- Work required: The answer should consist of all the records, copied exactly.

- Information given:
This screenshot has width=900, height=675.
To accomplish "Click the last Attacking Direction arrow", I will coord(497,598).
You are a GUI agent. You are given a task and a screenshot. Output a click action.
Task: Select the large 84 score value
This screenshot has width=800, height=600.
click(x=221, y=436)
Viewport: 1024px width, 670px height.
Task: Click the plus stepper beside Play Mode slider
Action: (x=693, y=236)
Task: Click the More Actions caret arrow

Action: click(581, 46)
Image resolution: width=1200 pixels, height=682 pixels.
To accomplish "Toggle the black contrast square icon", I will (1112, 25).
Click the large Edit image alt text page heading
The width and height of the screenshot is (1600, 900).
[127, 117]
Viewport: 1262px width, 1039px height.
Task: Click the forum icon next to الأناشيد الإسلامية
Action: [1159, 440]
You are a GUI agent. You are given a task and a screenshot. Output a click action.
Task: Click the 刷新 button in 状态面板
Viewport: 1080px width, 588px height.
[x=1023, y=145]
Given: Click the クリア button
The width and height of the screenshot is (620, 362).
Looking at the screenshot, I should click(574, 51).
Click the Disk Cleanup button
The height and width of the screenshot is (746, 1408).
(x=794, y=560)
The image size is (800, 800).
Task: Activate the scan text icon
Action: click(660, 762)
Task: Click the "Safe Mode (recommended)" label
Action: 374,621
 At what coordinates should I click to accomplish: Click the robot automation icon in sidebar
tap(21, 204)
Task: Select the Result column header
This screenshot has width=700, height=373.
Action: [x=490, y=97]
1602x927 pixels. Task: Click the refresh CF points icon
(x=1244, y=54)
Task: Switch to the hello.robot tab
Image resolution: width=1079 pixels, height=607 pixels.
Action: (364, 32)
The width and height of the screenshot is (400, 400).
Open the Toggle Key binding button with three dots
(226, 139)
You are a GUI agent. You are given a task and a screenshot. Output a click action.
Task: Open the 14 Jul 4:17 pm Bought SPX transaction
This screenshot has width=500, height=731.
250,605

- Task solution:
This screenshot has width=900, height=675.
To accomplish "Click the last Attacking Direction arrow", I will coord(497,598).
You are a GUI agent. You are given a task and a screenshot. Output a click action.
Task: Select the large 84 score value
This screenshot has width=800, height=600.
click(x=221, y=436)
Viewport: 1024px width, 670px height.
Task: Click the plus stepper beside Play Mode slider
Action: (x=693, y=236)
Task: Click the More Actions caret arrow

Action: click(581, 46)
Image resolution: width=1200 pixels, height=682 pixels.
To accomplish "Toggle the black contrast square icon", I will (1112, 25).
Click the large Edit image alt text page heading
The width and height of the screenshot is (1600, 900).
[127, 117]
Viewport: 1262px width, 1039px height.
Task: Click the forum icon next to الأناشيد الإسلامية
Action: [1159, 440]
You are a GUI agent. You are given a task and a screenshot. Output a click action.
Task: Click the 刷新 button in 状态面板
Viewport: 1080px width, 588px height.
[x=1023, y=145]
Given: Click the クリア button
The width and height of the screenshot is (620, 362).
Looking at the screenshot, I should click(574, 51).
Click the Disk Cleanup button
The height and width of the screenshot is (746, 1408).
(x=794, y=560)
The image size is (800, 800).
Task: Activate the scan text icon
Action: click(660, 762)
Task: Click the "Safe Mode (recommended)" label
Action: 374,621
 At what coordinates should I click to accomplish: Click the robot automation icon in sidebar
tap(21, 204)
Task: Select the Result column header
This screenshot has width=700, height=373.
Action: [x=490, y=97]
1602x927 pixels. Task: Click the refresh CF points icon
(x=1244, y=54)
Task: Switch to the hello.robot tab
Image resolution: width=1079 pixels, height=607 pixels.
Action: (364, 32)
The width and height of the screenshot is (400, 400).
Open the Toggle Key binding button with three dots
(226, 139)
You are a GUI agent. You are given a task and a screenshot. Output a click action.
Task: Open the 14 Jul 4:17 pm Bought SPX transaction
This screenshot has width=500, height=731.
250,605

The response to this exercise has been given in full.